The original armorer on the film “Rust,” who was charged with involuntary manslaughter after a gun that was loaded with live ammunition fired on the set and killed the cinematographer, will face an additional charge of evidence tampering related to narcotics, a special prosecutor in the case said Thursday.

The new charge against the armorer, Hannah Gutierrez-Reed, “relates to the transfer of narcotics to another person” on Oct. 21, 2021, the day of the shooting, “with the intent to prevent criminal prosecution,” the prosecutor, Kari T. Morrissey, said in a statement. A lawyer for Ms. Gutierrez-Reed said that she intended to plead not guilty to both the evidence tampering and the involuntary manslaughter charges.

The additional charge was announced as tensions between prosecutors and the Santa Fe County Sheriff’s Office over the case began to spill into public view. An investigator who was removed from the case after working on it for months for the district attorney’s office sharply criticized the sheriff’s office earlier this week in an email to prosecutors.

“The conduct of the Santa Fe County Sheriff’s Office during and after their initial investigation is reprehensible and unprofessional to a degree I still have no words for,” the investigator, Robert Shilling, wrote in the email he sent Tuesday. “Not I or 200 more proficient investigators than I can/could clean up the mess delivered to your office in October 2022 (1 year since the initial incident … inexcusable).”

Mr. Shilling declined to elaborate on the email on Thursday, writing that he was bound by a nondisclosure agreement. Juan Rios, a spokesman for the sheriff’s office, declined to comment on the criticism.
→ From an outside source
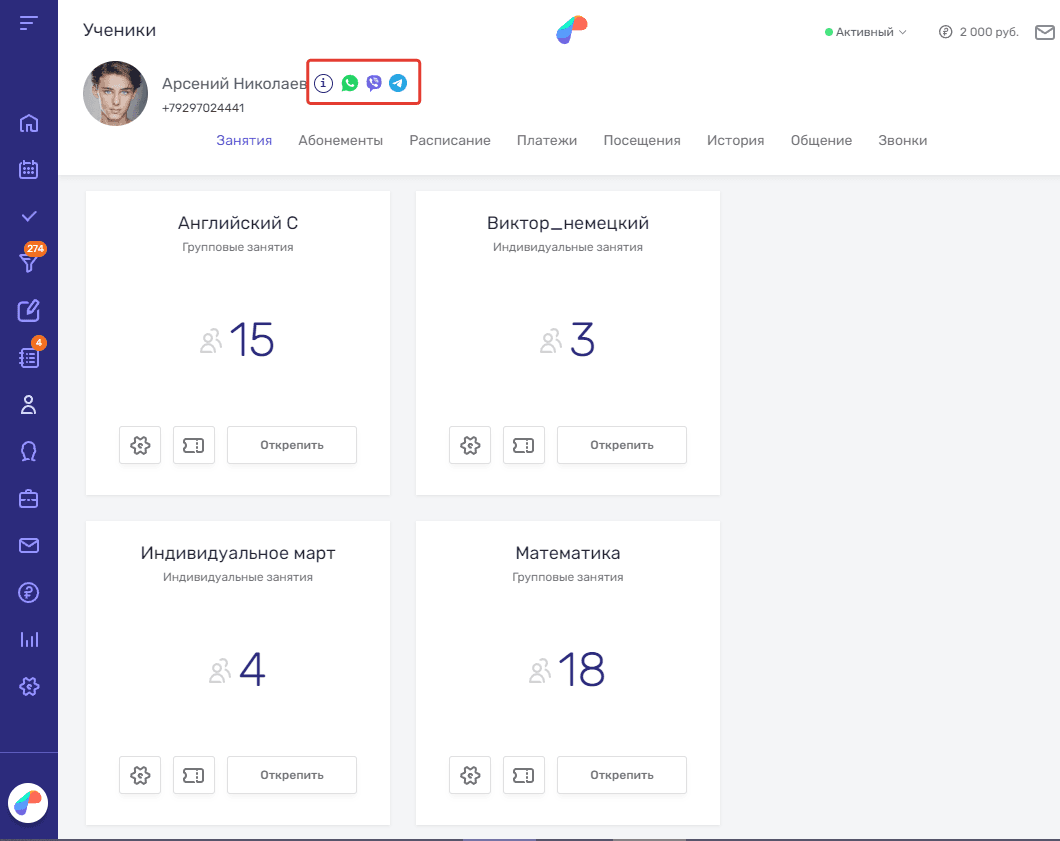Open settings gear on Английский С card
The image size is (1060, 841).
pos(140,445)
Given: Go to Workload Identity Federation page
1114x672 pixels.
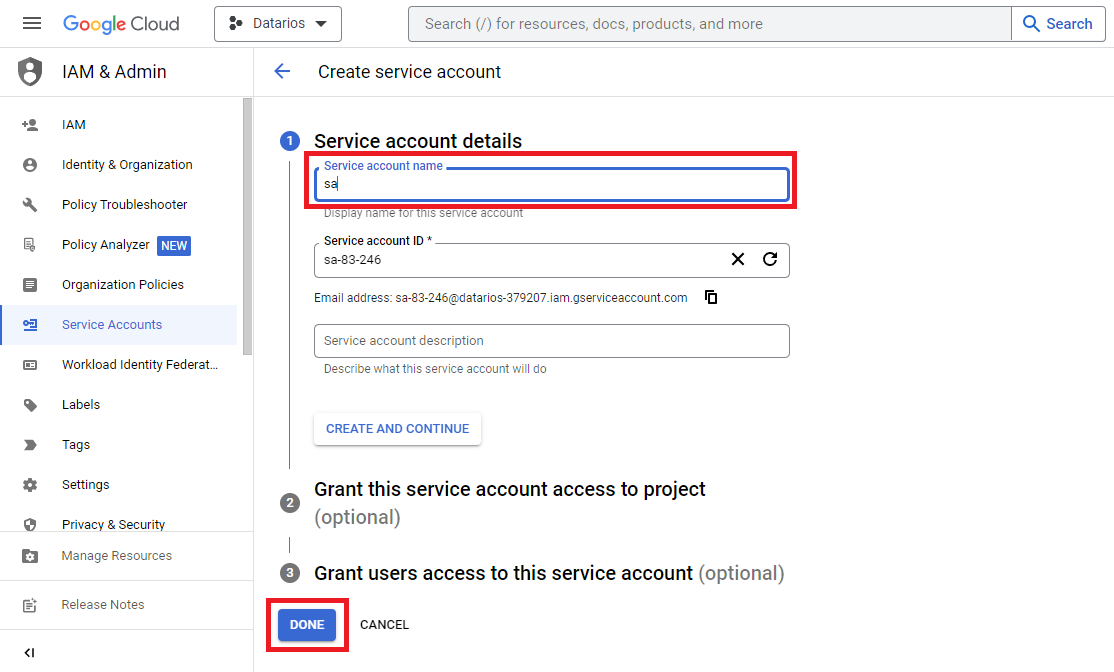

Mr. Shilling, an independent contractor for the district attorney’s office who has reported to Ms. Morrissey in recent months, had made the criticism in a note addressing a decision to take him off the case. The email was provided to The New York Times on Thursday in response to a public records inquiry.

The case has faced numerous complications since a gun that the actor Alec Baldwin was practicing with on the set of “Rust” went off in 2021, killing the film’s cinematographer, Halyna Hutchins, and wounding its director, Joel Souza.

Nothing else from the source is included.